Nanopore sequencing has achieved a new standard of accuracy with the advent of R10.4.1 flow cell and high-performance Transformer-based basecalling models. However, existing signal simulators often fail to capture the complex, non-linear dynamics of nanopore current signals, relying on static pore models or lacking optimization objectives linked to basecalling, resulting in synthetic signals with substantially lower accuracy and fidelity than experimental data. To address this, we introduce NanoSimFormer, an end-to-end Transformer-based signal simulator that integrates basecaller guidance during training to generate high-fidelity nanopore signals explicitly optimized for accurate calling.
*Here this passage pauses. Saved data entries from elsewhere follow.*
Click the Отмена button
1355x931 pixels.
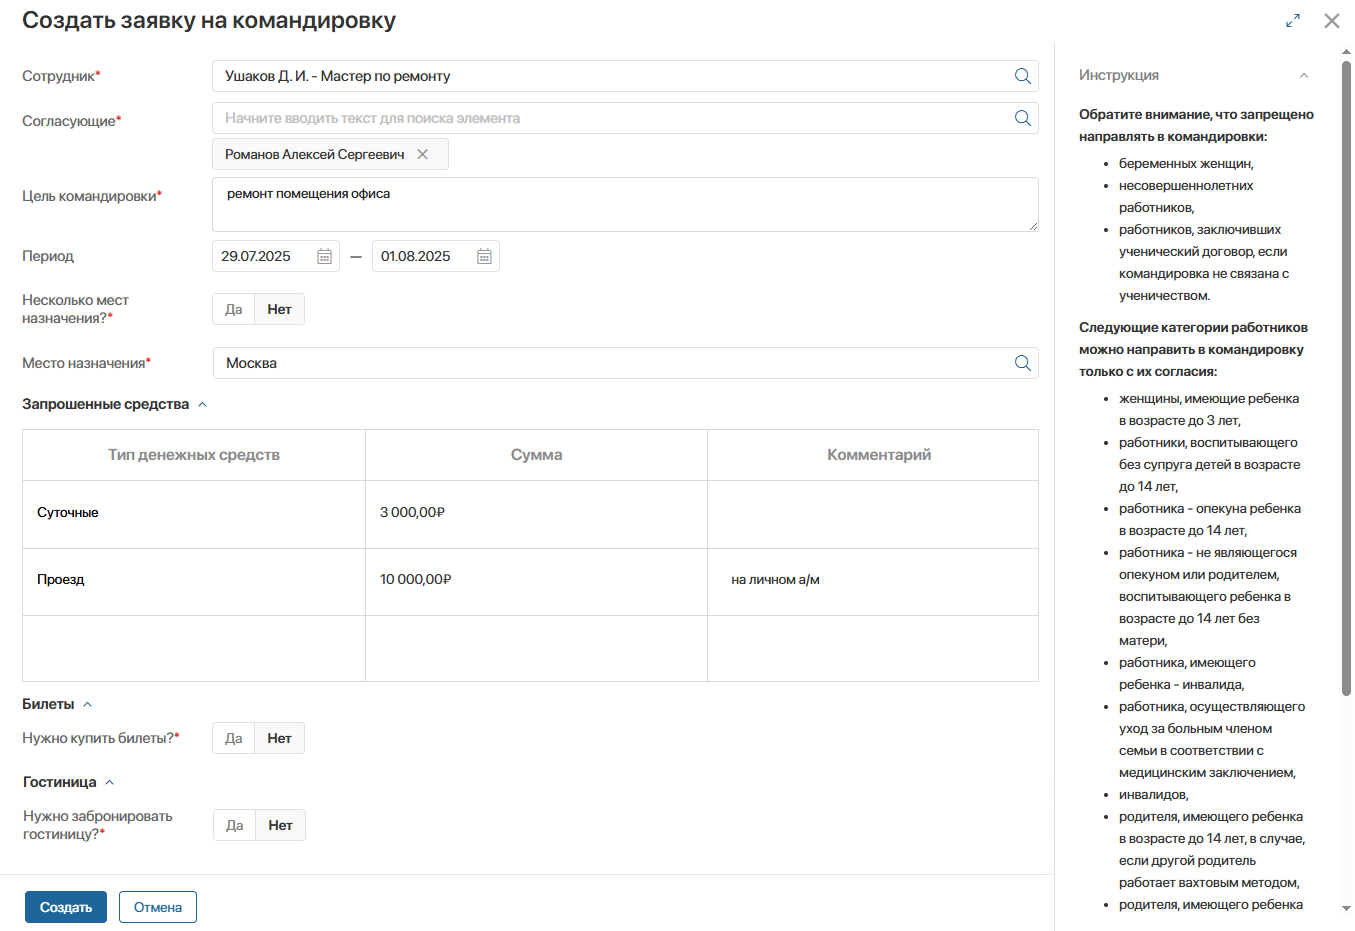[x=158, y=907]
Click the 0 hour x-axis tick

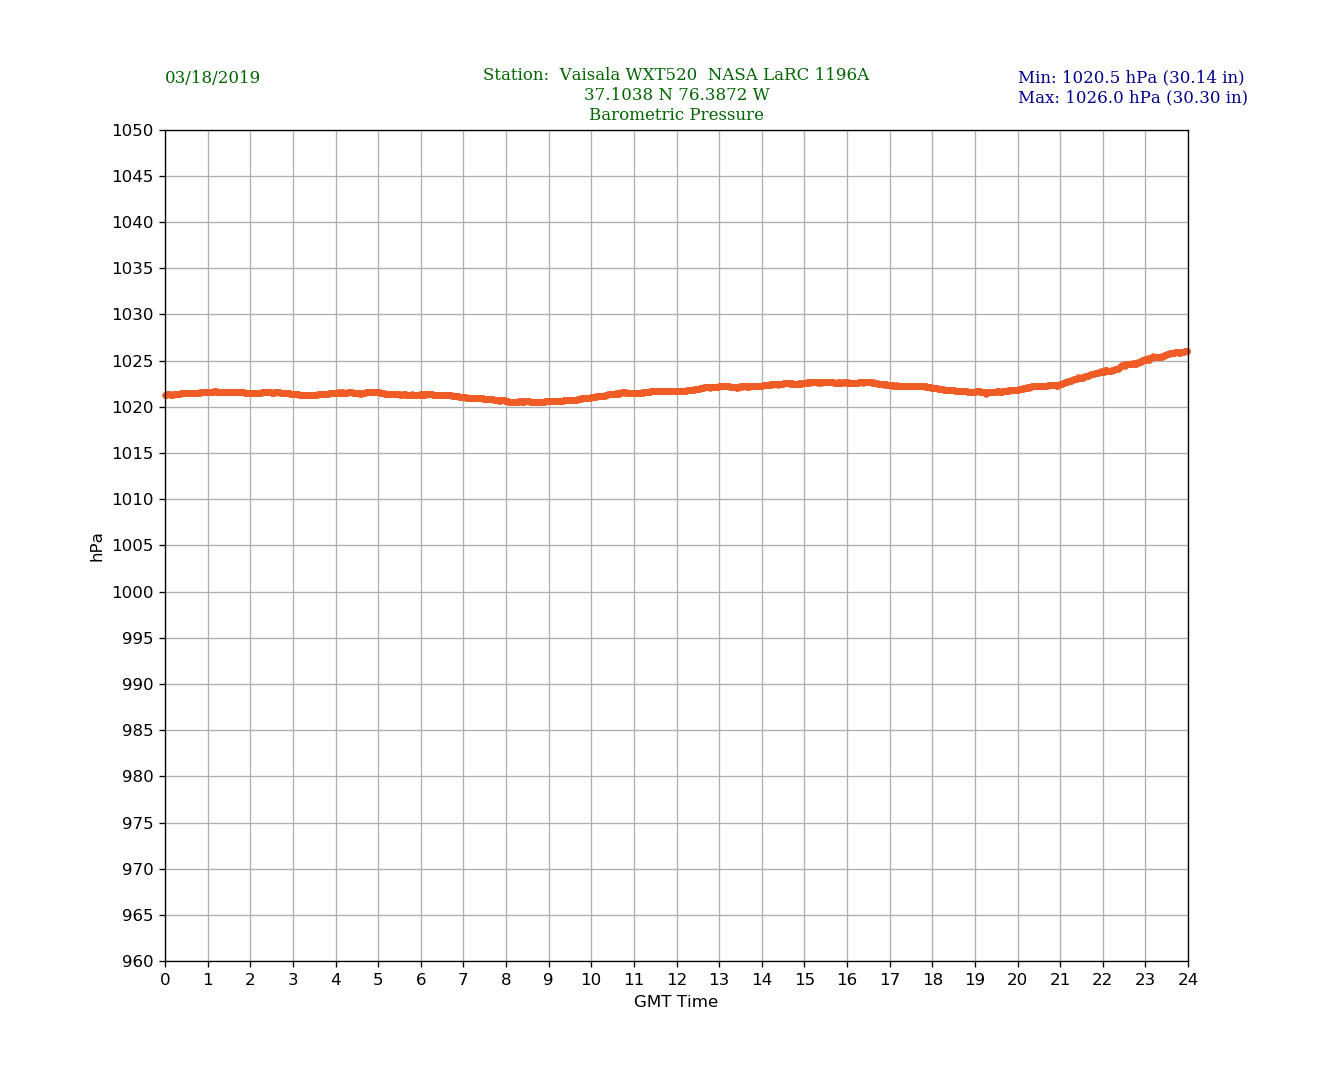pyautogui.click(x=165, y=980)
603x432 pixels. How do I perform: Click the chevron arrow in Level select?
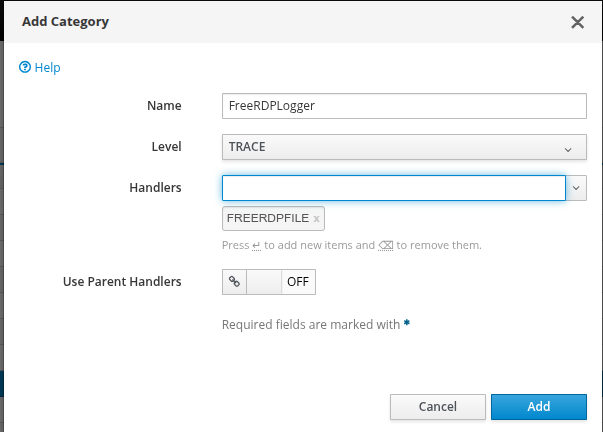[x=568, y=149]
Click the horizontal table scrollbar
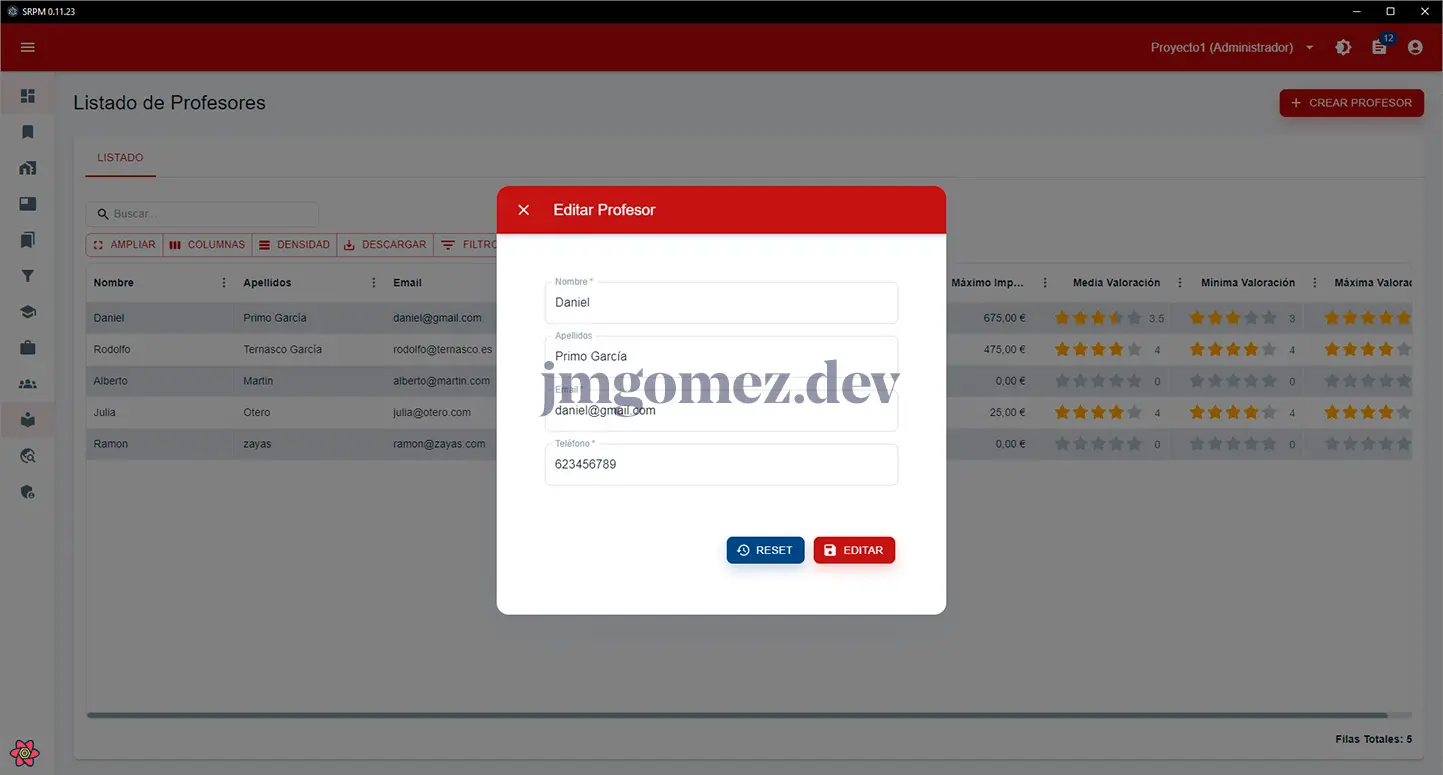 pyautogui.click(x=736, y=715)
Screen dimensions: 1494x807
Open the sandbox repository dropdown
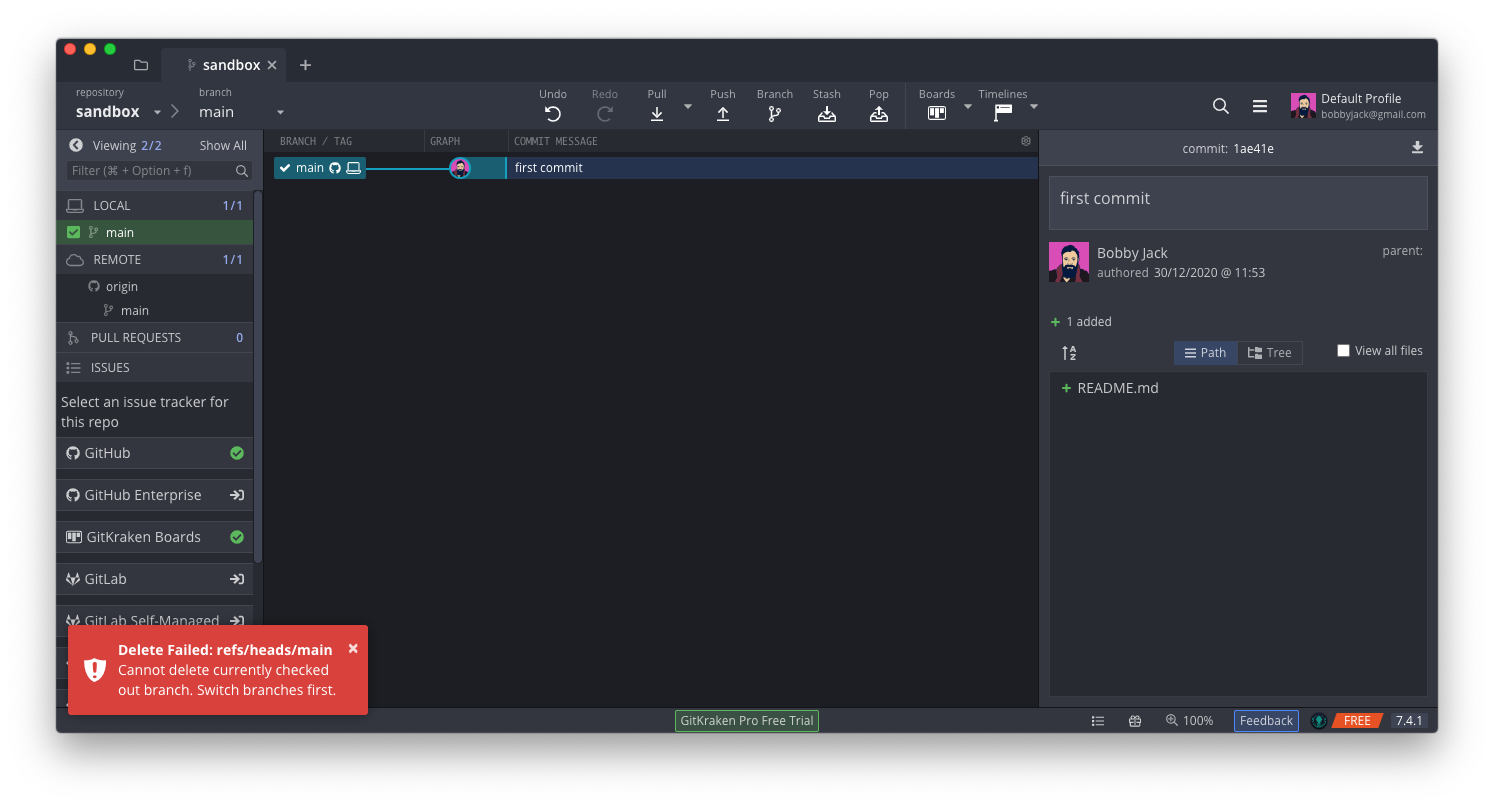pos(156,112)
Rigorous evaluation across diverse human, bacterial, and fungal R10.4.1 DNA sequencing datasets demonstrates that NanoSimFormer consistently outperformed competing methods (seq2squiggle and Squigulator), achieving median read accuracies exceeding 99% and Q-scores above 22.8, closely matching experimental baselines. NanoSimFormer faithfully recapitulated experimental variant calling performance on the human HG002 sample, achieving F1-scores of 0.9967 for SNPs and 0.8295 for small indels, and notably minimized false-positive errors in homopolymer and short tandem repeat (STR) regions where other simulators struggled. Furthermore, NanoSimFormer-derived reads enabled high-quality de novo bacterial assembly with consensus error rates below one mismatch per 100 kbp, comparable to experimental assemblies, and preserved fungal mock community structures with high correlation to experimental abundance profiles in metagenomic benchmarks. With tunable parameters for amplitude noise and event duration variance, NanoSimFormer enables the simulation of datasets spanning a wide range of data qualities. Together, these results establish NanoSimFormer as a robust tool for benchmarking and algorithm development in the latest nanopore sequencing era.